On 6 April 2006 More4 News reporter Nima Elbagir identified disaffected former Aegis contractor Rod Stoner as responsible for posting the videos on the website. Aegis would not confirm that its contractors were involved in the incidents shown in the videos, but obtained a High Court injunction to have Stoner's website closed down. In the same More4 program, Labour MP Jeremy Corbyn insisted that the Pentagon's contract with Aegis Defence Services should be suspended until the matter had been properly investigated and fully reported upon.

==Acquisition==
On 28 October 2005 Aegis acquired Rubicon International Services Ltd, a longstanding provider of corporate and other executive private security services. The public announcement was made on 4 November 2005. John Davidson, managing director of Rubicon, joined the Aegis board and became director of operations.
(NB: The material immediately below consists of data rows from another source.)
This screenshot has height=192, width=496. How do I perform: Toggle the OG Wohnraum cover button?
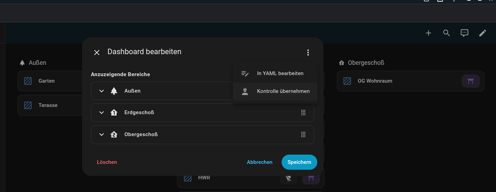pos(471,81)
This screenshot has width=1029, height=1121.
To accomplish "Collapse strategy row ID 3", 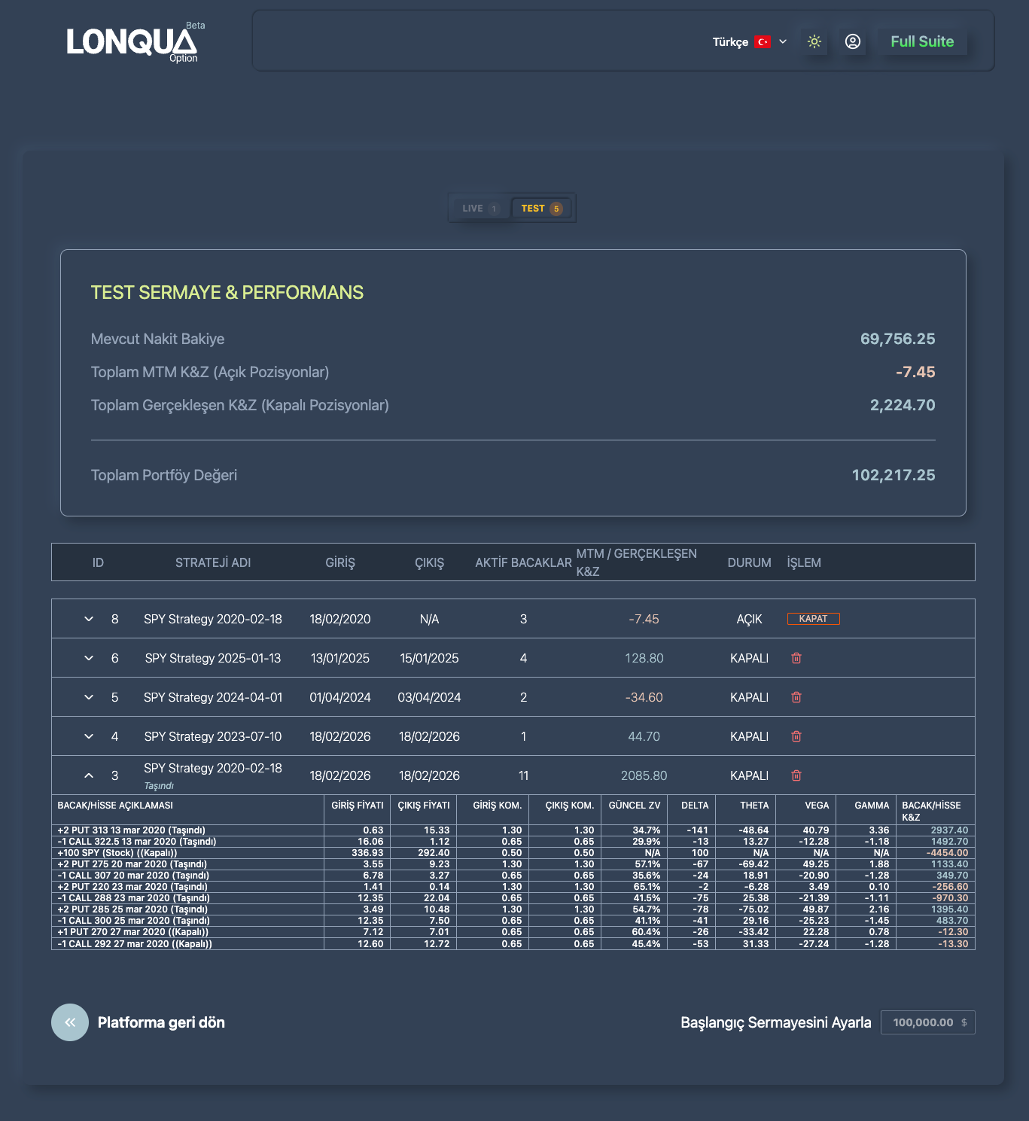I will 89,775.
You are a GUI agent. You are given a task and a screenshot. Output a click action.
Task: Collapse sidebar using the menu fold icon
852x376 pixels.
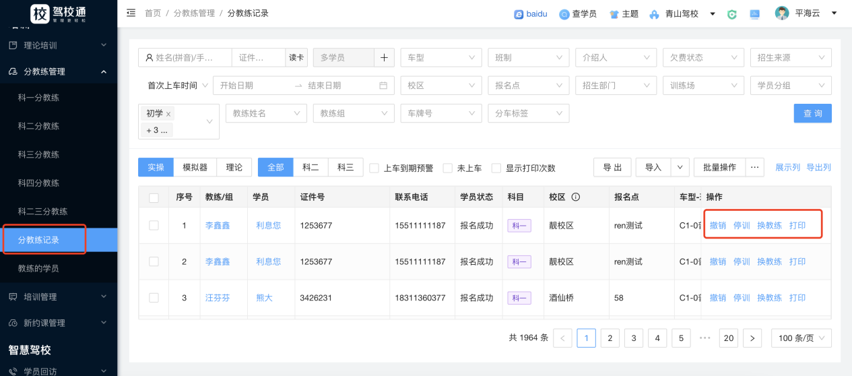(131, 13)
In July 2013, the Aegis chief executive was former Major General Graham Binns, who served in the Prince of Wales's Own Regiment of Yorkshire, which became the 1st battalion of the Yorkshire Regiment in 2006, and was the Colonel of the Yorkshire Regiment. The chairman of the Aegis board of directors was former Defence minister Nicholas Soames MP.

On 13 July 2015, GardaWorld announced the acquisition of Aegis Defence Services to expand its strategic expansion in Africa and the Middle East. The acquisition was completed on 12 October 2015 for $130,725,000 plus an earnout amount.

Following the acquisition, former Aegis Defence Services co-founder and head of Aegis Risk Advisory (the intelligence arm of the company), Dominic Armstrong, founded strategic intelligence firm Herminius.